Even though Estonia officially joined the Western camp as an EU member earlier this year, Russia is “trying to maintain their sphere of influence,” says Mart Nutt, a veteran member of the Estonian Parliament. “It’s hard for them to accept that we’re independent.”
Those concerns, in turn, have contributed to calls from Estonia and other Baltic countries for a firmer EU stance against Russian influence in Ukraine. “We have to support Ukraine’s EU orientation,” Estonia Prime Minister Juhan Parts said in an interview last month. Marko Mikkelsen,
chairman of the Parliament’s foreign-affairs committee, adds, “It’s important to stand up to Russia’s aggressive foreign policy.”

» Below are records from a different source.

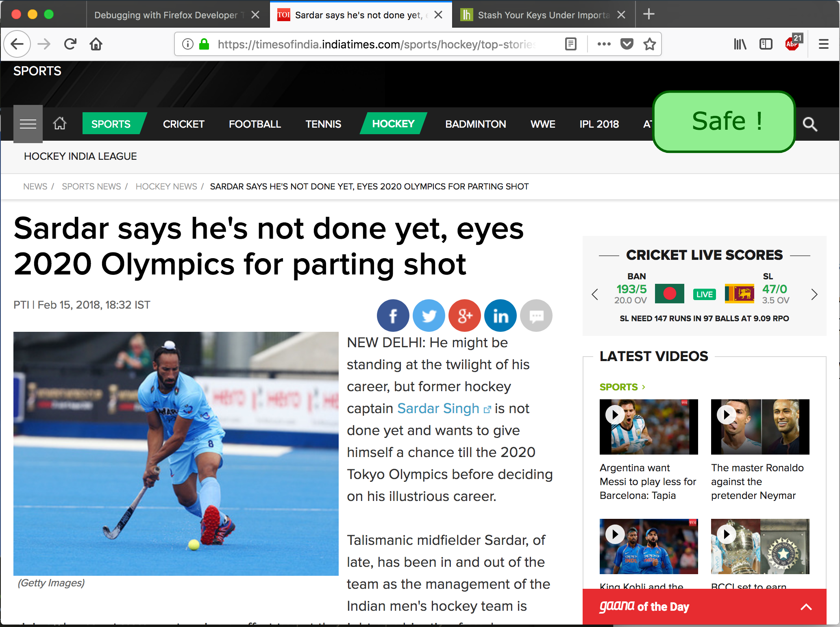This screenshot has width=840, height=627.
Task: Expand gaana of the Day panel
Action: [x=806, y=607]
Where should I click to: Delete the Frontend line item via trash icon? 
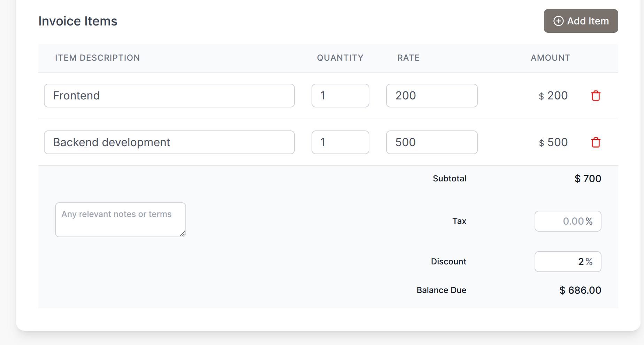pyautogui.click(x=596, y=96)
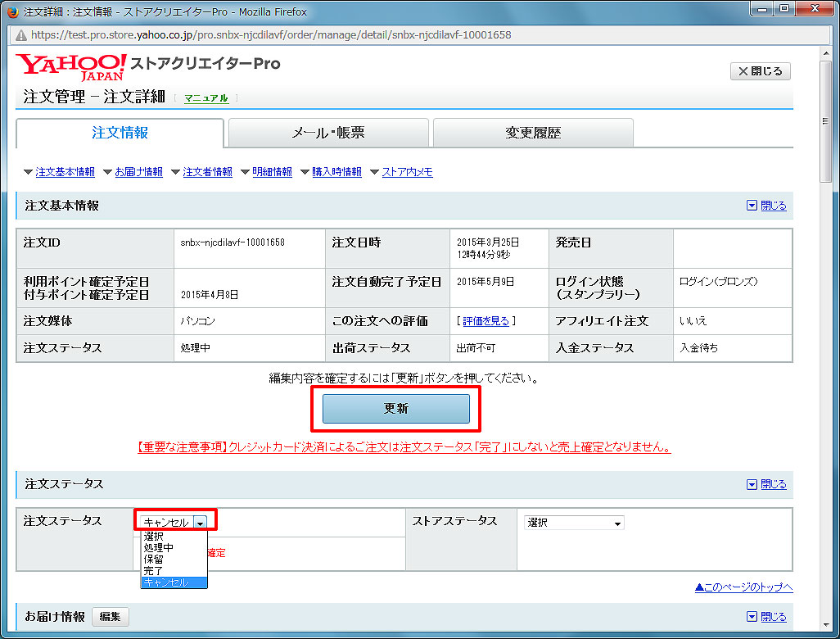Jump to ストア内メモ anchor link
The image size is (840, 639).
(x=407, y=172)
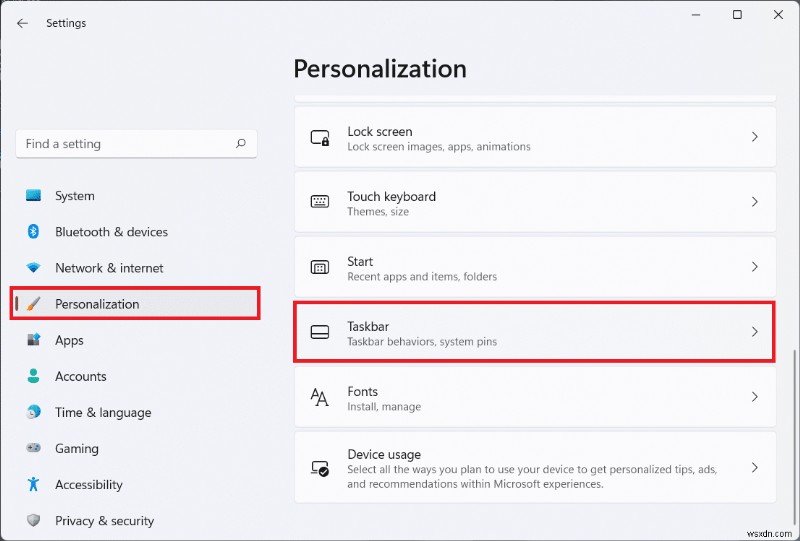Screen dimensions: 800x541
Task: Click the Bluetooth & devices icon
Action: [x=33, y=232]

For its part, Russia argues that it must speak up for ethnic Russians in Estonia because Estonia has been slow in granting them citizenship, which it says violates their human rights. “Russians feel oppressed in Estonia,” Konstantin Provalov, Russian ambassador to Estonia, told Estonian newspaper Postimees in October, noting only a handful of ethnic Russians have been elected to Parliament.
Mr. Parts, the prime minister, says granting ethnic Russians citizenship “could be going faster, but we have to be patient.” Estonia’s message, he adds, “is that if Russians want to stay here, they have to integrate; otherwise, they should leave.”

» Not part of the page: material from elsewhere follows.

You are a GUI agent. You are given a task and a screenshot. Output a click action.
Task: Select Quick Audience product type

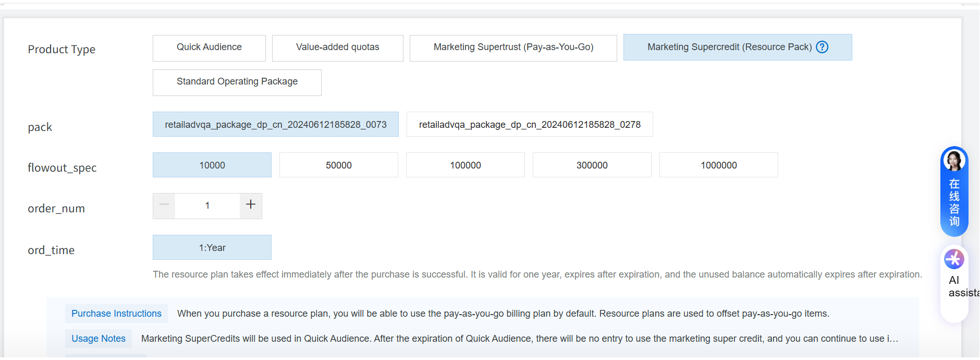209,47
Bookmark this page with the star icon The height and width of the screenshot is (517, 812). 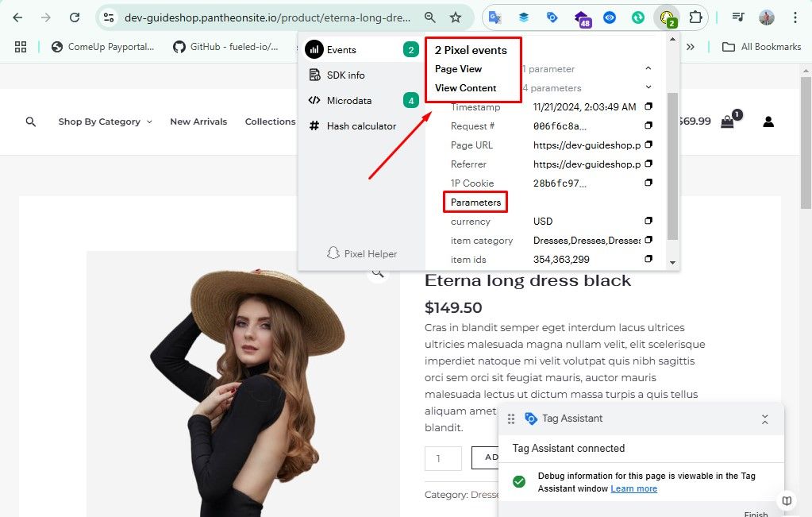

A visit to Narva, Estonia’s third-largest city, where 97% of its 80,000 residents are ethnic Russians, shows the depth of the Russian influence. After World War II, Narva was rebuilt as a giant Soviet industrial park. Tens of thousands of immigrants came here to work in the region’s metal factories and nuclear-power plant. Signs are almost all in Russian.
Narva has little in common with the capital, Tallinn, with its stylish night clubs and busloads of British tourists. In Narva, unemployment is 20%, and the factories here, for the most part, have closed.

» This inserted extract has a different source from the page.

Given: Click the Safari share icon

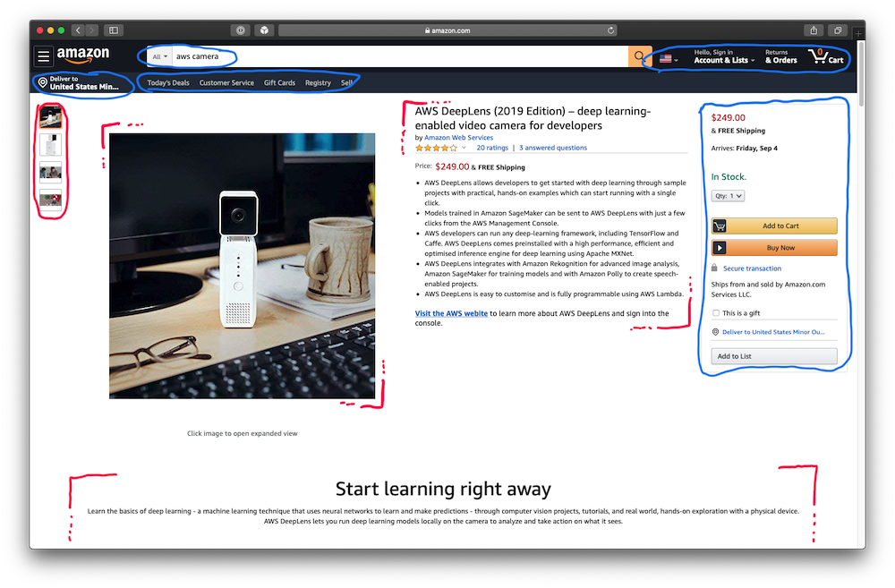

At Narva Pizza, 35-year-old Svetlana Vinakurova says she came to Estonia in 1985 from Magadan, Siberia, when her father got a factory job. She refuses to learn Estonian. “We should have the right to a Russian life, and education in the [Russian] language,” she says.
Some Russians, such as Tatiana Kisseleva, have no qualms about changing their citizenship. Ms. Kisseleva, a woman in her 50s who runs a travel agency across from the pizza shop, says she passed her language test and became Estonian in 1996 “because I feel that people who live in Estonia should have an Estonian passport.”
But at a school in the Tallinn suburb of Lasnamae, a bleak Soviet neighborhood that is almost all Russian, it is clear that Russian influence lingers despite Estonia’s efforts at integration.
In a classroom of 10-year-olds, children of Soviet immigrants have learned almost fluent Estonian. And anybody born here after the country’s independence in 1991 gets automatic citizenship. But many of these children still identify with their parents’ nationality: When a visitor asked who felt more Russian than Estonian, 16 of 18 hands shot up.